**OBJETIVO**
Del texto citado más abajo, copia sin cambios el trozo que va desde "El programa es" hasta "vinculada al PCI.", incluidas estas últimas palabras.

**TEXTO CITADO**

━━━━━━

El programa es ambicioso, además de las conferencias de expertos en el tema,
además de los debates, Macciocchi tiene previsto todo un programa de
proyecciones que incluye títulos como El judío Süß, Metrópolis o Fascista, dirigida
por Nico Naldini y producida por su primo Pier Paolo Pasolini, que es la que
abre el ciclo. Macciocchi los ha invitado a ambos para que
presenten el filme y debatan con el público asistente. A Pasolini lo conoce
desde finales de los cincuenta, cuando propuso al poeta participar en Vie
Nuove, una revista también vinculada al PCI.
Terminado el pase de la película, la anfitriona le cede
la palabra a Naldini. El anfiteatro de la universidad, con un aforo para unas
dos mil personas, rebosa de gente. Hace un par de días que los chicos del Grupo
Foudre (Rayo) de Intervención Cultural, fundado ese mismo año, vienen
caldeando el ambiente. Altavoz en mano, no han dejado de llamar al sabotaje de
“la película fascista de Naldini”. Foudre está vinculado a la UCF(ml) de Alain
Badiou, también profesor en la universidad, y tiene como objetivo
autoproclamado “desestabilizar el nuevo uso de la historia del fascismo”. Esa
tarde de diciembre quieren hacerse oír. Naldini toma el micrófono, trata de
explicarse. La película está hecha a partir del material documental rescatado
del Instituto Luce y su objetivo es eminentemente pedagógico. Se trataría,
dice, de estudiar el “comportamiento dictatorial” a partir del estudio “del
hombre que reinventó el estilo de la dictadura moderna”. La película muestra
los efectos de la retórica fascista sobre las masas italianas utilizando el
material producido por los fascistas mismos. En cierto modo, “es un
autorretrato de Mussolini”. Desde una perspectiva psicoanalítica, continúa, también
saca a la luz la “libido hipernarcisista” del dictador. Y es entonces cuando
empiezan las risas, los abucheos, los aplausos irónicos. “¡Pasemos al debate!”,
se grita desde el público.

━━━━━━

**MATERIAL EXTRAÍDO**

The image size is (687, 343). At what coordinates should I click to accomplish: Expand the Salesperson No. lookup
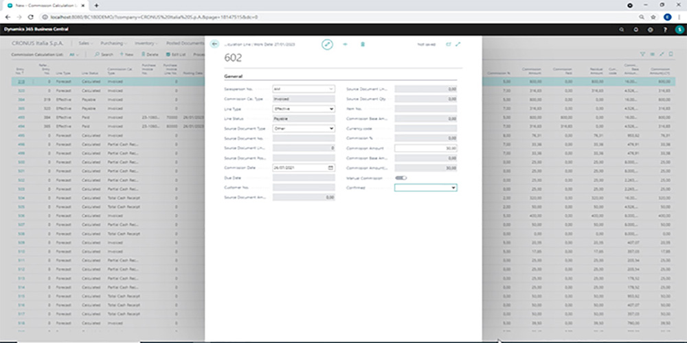point(331,89)
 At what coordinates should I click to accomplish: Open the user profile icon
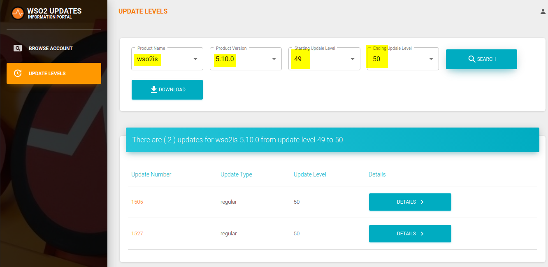click(543, 12)
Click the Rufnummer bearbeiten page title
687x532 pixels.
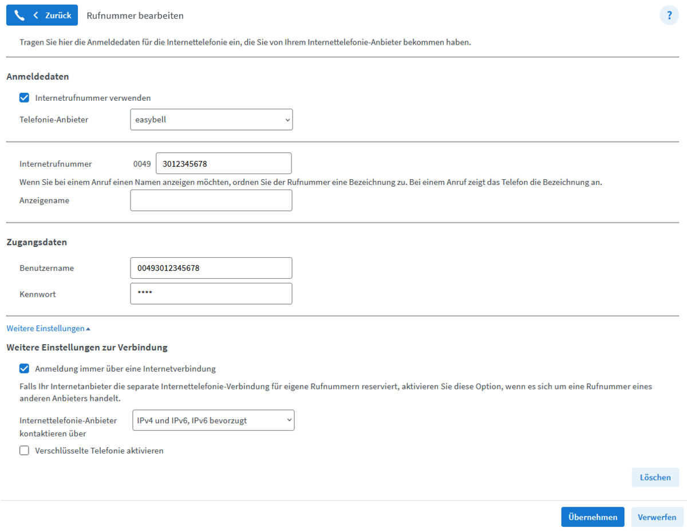coord(135,15)
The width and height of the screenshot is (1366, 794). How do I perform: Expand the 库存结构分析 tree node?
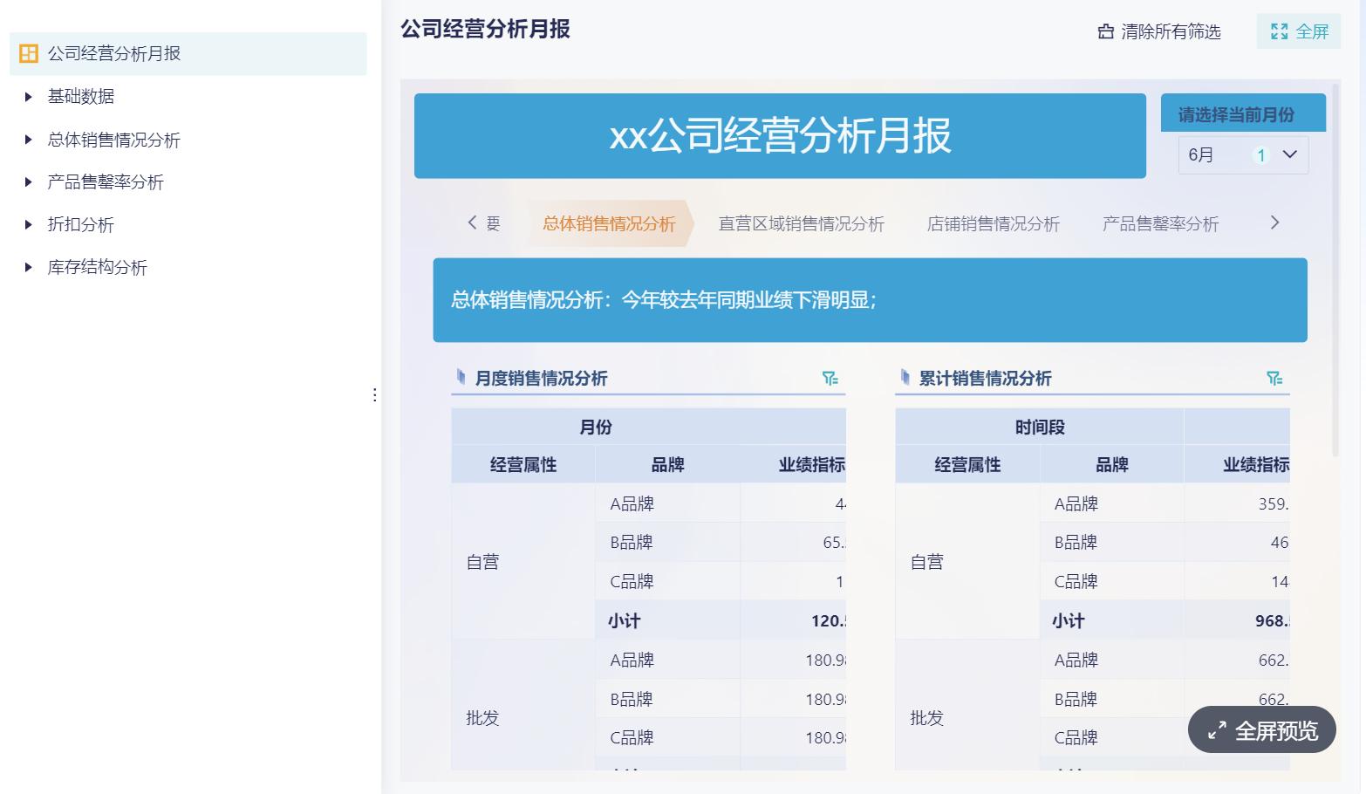click(29, 268)
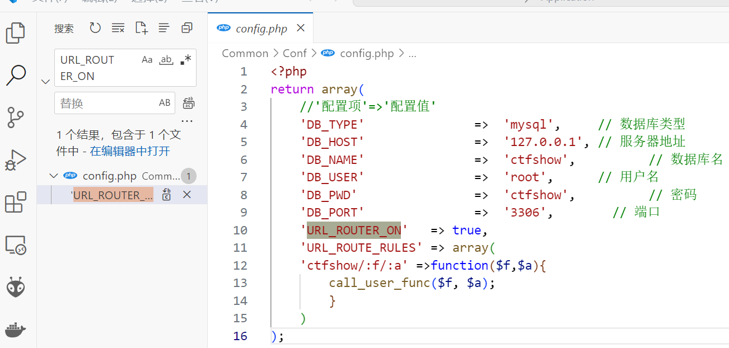Collapse the replace field toggle chevron
The width and height of the screenshot is (729, 348).
46,82
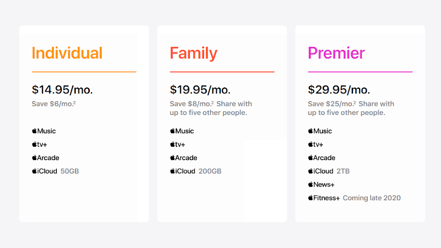Select the Family plan heading
Image resolution: width=441 pixels, height=248 pixels.
pos(193,53)
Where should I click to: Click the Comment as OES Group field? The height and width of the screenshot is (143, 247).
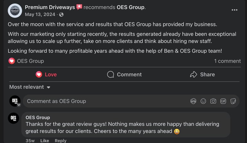coord(96,101)
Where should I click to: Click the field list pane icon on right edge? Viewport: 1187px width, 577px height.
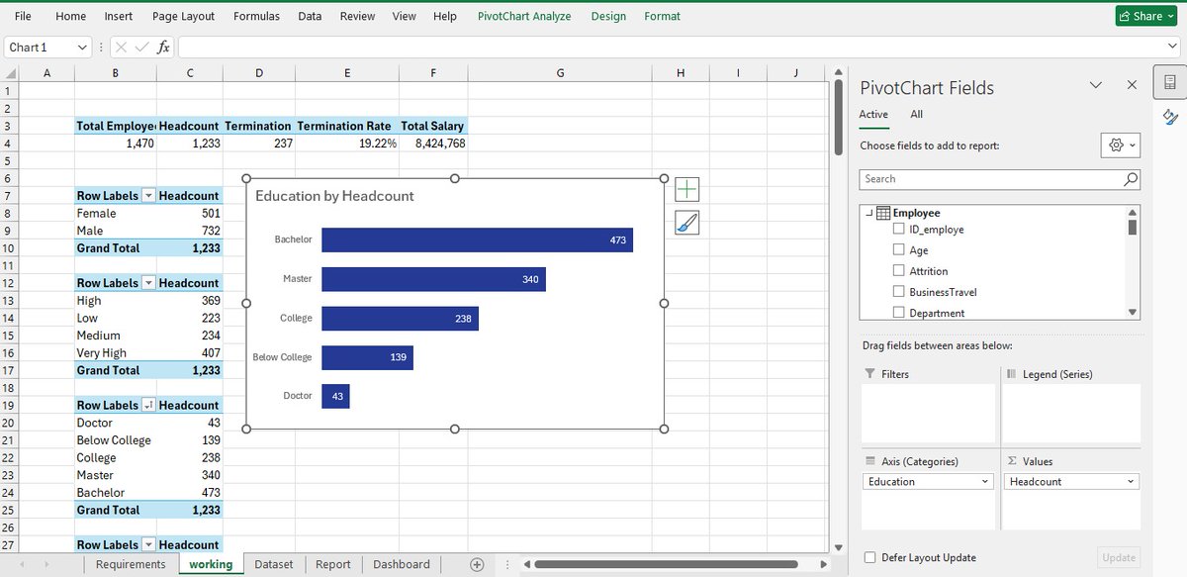1172,84
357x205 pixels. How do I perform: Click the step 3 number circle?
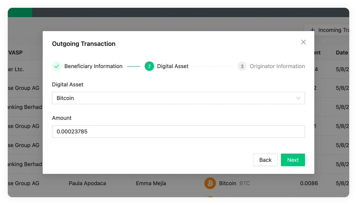coord(242,66)
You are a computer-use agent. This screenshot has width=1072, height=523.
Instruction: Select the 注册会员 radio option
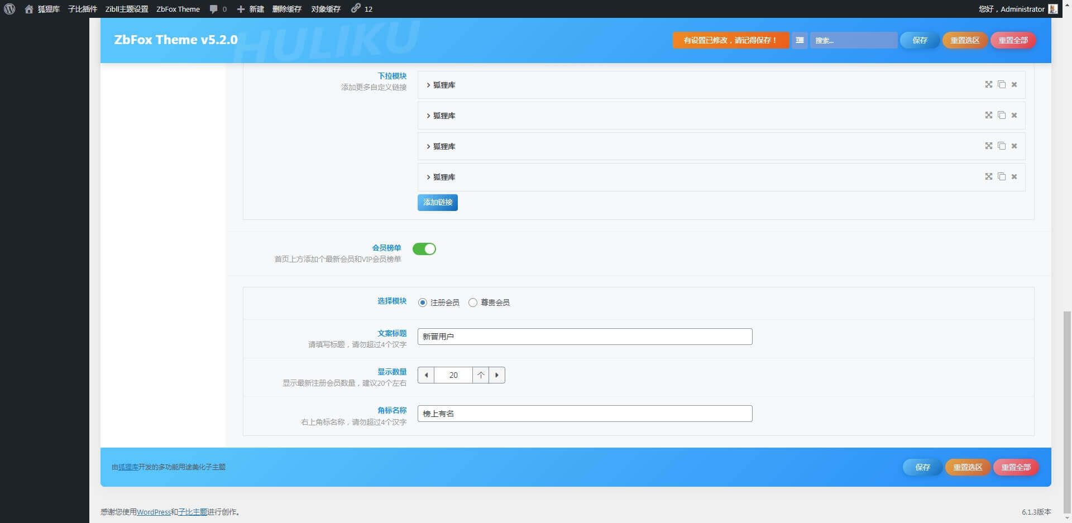(x=423, y=303)
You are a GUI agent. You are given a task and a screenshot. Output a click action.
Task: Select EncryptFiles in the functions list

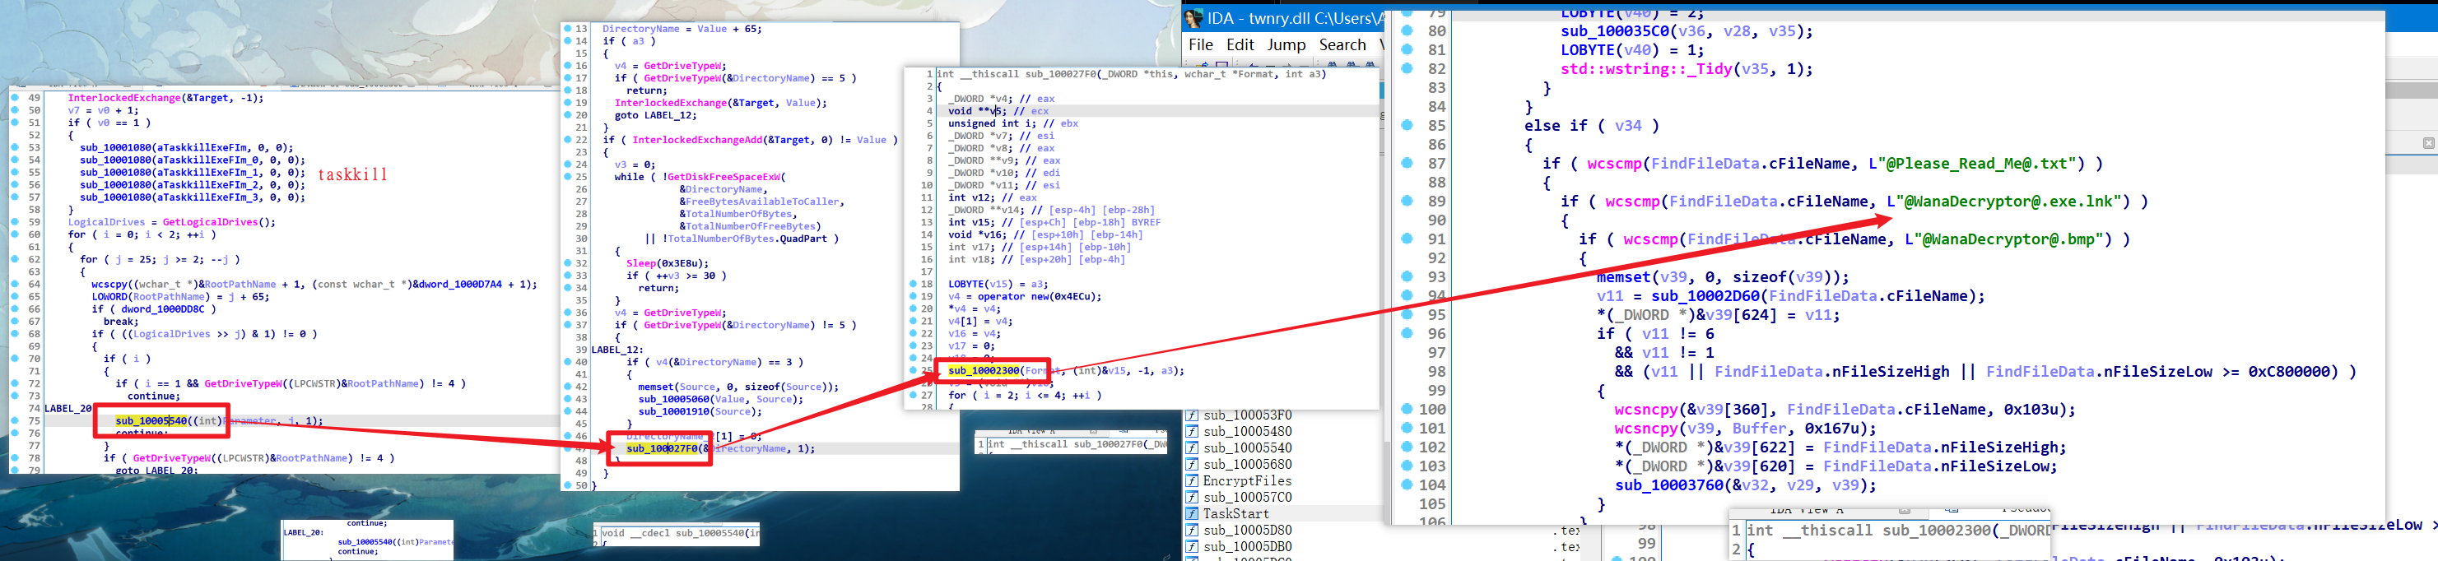(1246, 481)
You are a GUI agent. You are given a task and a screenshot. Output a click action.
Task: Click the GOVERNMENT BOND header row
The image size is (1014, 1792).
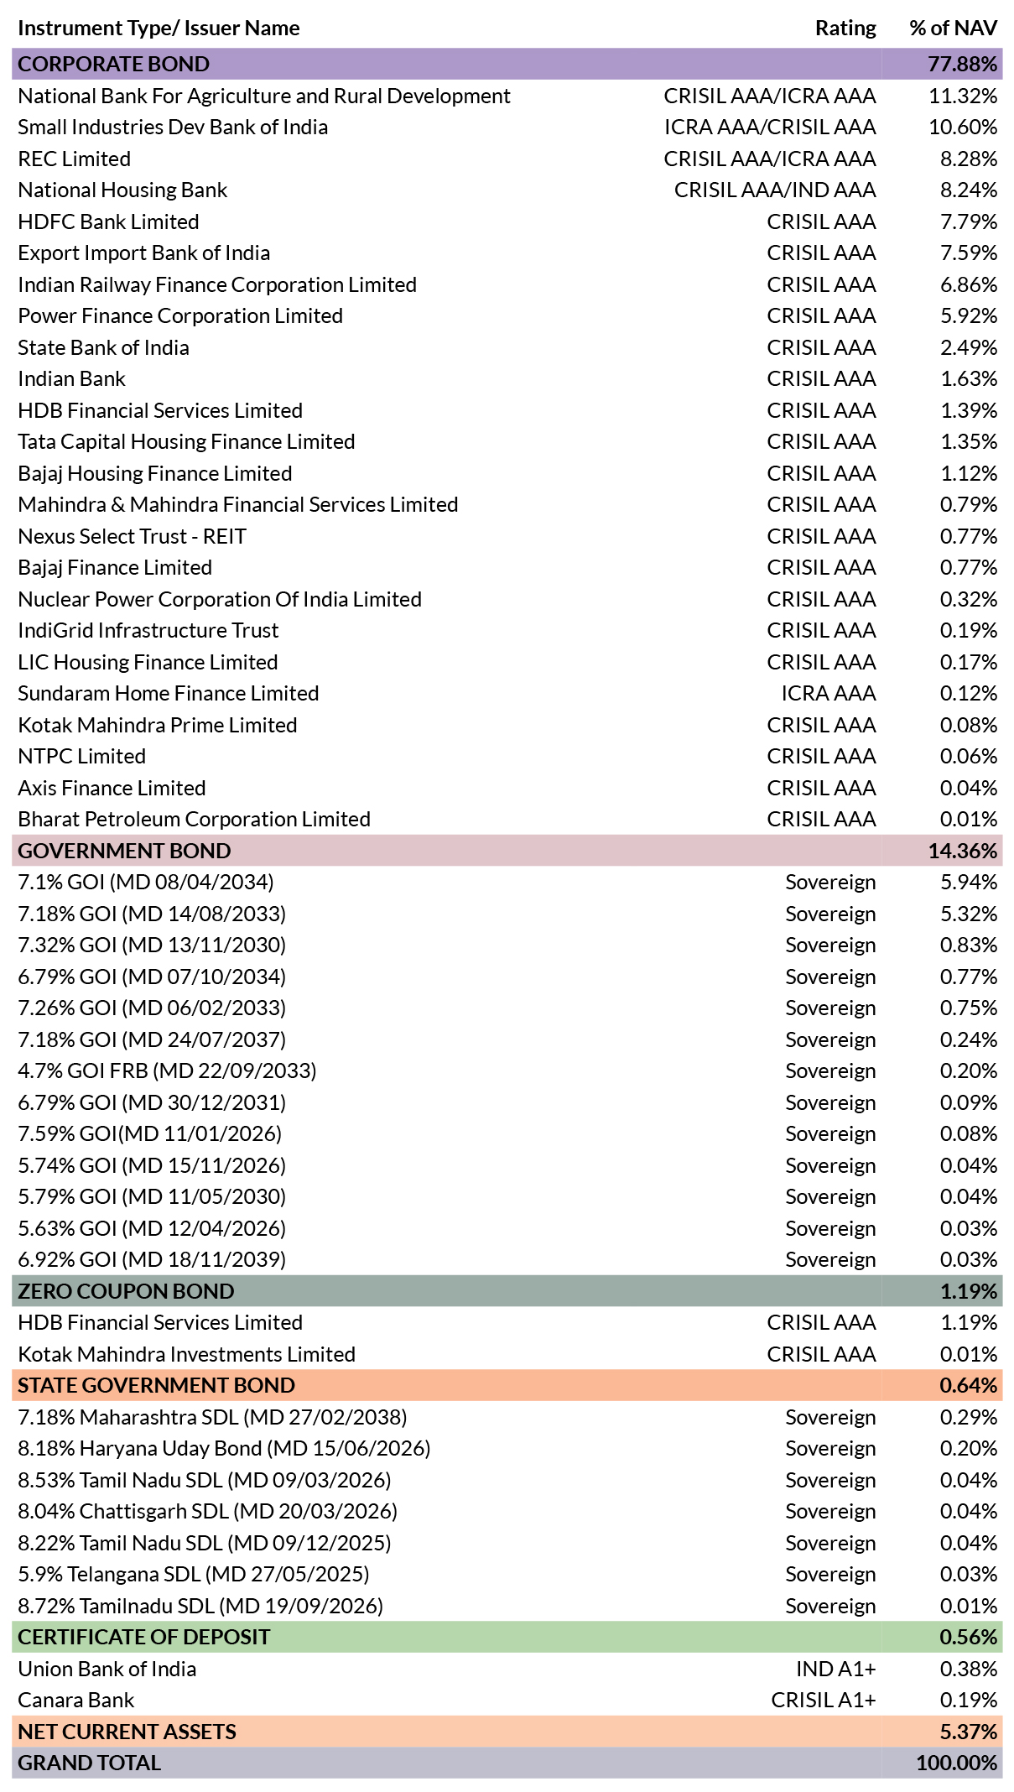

━━━━━━

**RESULTADO DEL EJERCICIO**
El programa es ambicioso, además de las conferencias de expertos en el tema,
además de los debates, Macciocchi tiene previsto todo un programa de
proyecciones que incluye títulos como El judío Süß, Metrópolis o Fascista, dirigida
por Nico Naldini y producida por su primo Pier Paolo Pasolini, que es la que
abre el ciclo. Macciocchi los ha invitado a ambos para que
presenten el filme y debatan con el público asistente. A Pasolini lo conoce
desde finales de los cincuenta, cuando propuso al poeta participar en Vie
Nuove, una revista también vinculada al PCI.